Background: Drug repurposing has become a widely adopted strategy to minimise research time, costs, and associated risks. Combinations of protease inhibitors such as lopinavir and darunavir with ritonavir have been repurposed as treatments for COVID-19. Although lopinavir-ritonavir (LPV/r) and darunavir-ritonavir (DRV/r) have shown in vitro efficacy against COVID-19, the results in human studies have been inconsistent. Therefore, our objective was to compare the efficacy of LPV/r and DRV/r in COVID-19 patients admitted to a tertiary centre in Romania.

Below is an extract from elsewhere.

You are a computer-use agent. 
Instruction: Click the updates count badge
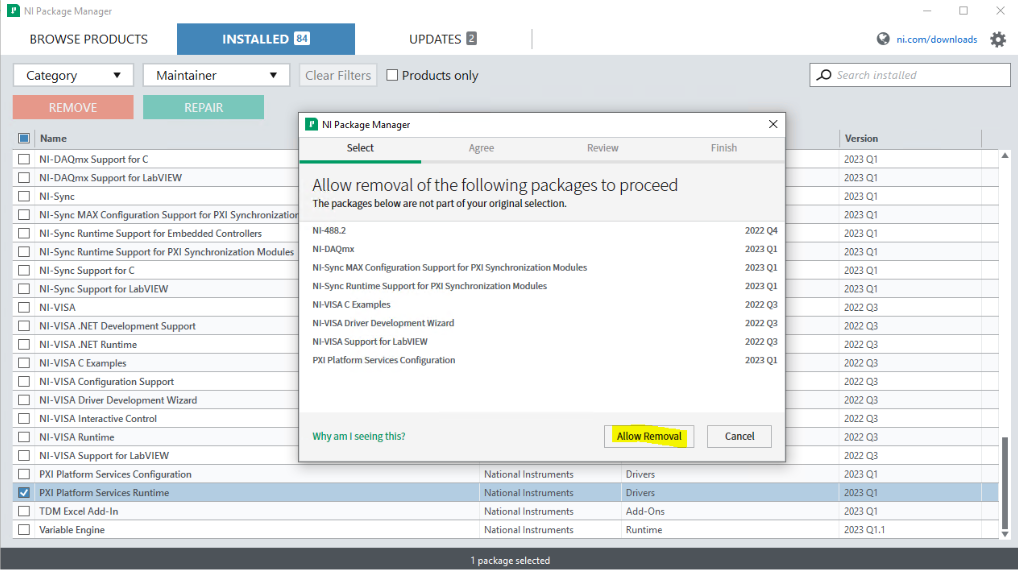click(x=471, y=39)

Research design and methods: A clinical dataset from 417 hospitalised patients was analysed. Patients were assigned to the LPV/r, DRV/r, or control (standard-of-care) group based on clinical decisions made by the attending infectious disease specialists, aligned with national treatment protocols. Kaplan-Meier and Cox proportional hazards regression analyses were conducted to compare in-hospital mortality and to identify factors associated with clinical improvement or fatal outcomes.

Results: By day 10, more patients showed improvement with LPV/r and DRV/r (p=0.03 and 0.01, respectively), but only LPV/r was associated with improved survival compared to the control group (p=0.05). Factors associated with mortality included male gender (HR: 3.63, p=0.02), diabetes (HR: 2.49, p=0.03), oxygen saturation below 90% at admission (HR: 5.23, p<0.01), high blood glucose levels (HR: 3.68, p=0.01), age (HR: 1.04, p=0.02), and more than 25% lesion extension on chest CT scan (HR: 2.28, p=0.03).

Conclusions: LPV/r, but not DRV/r, showed a survival benefit in patients hospitalised with COVID-19, but these findings deserve further investigation in a randomised clinical trial.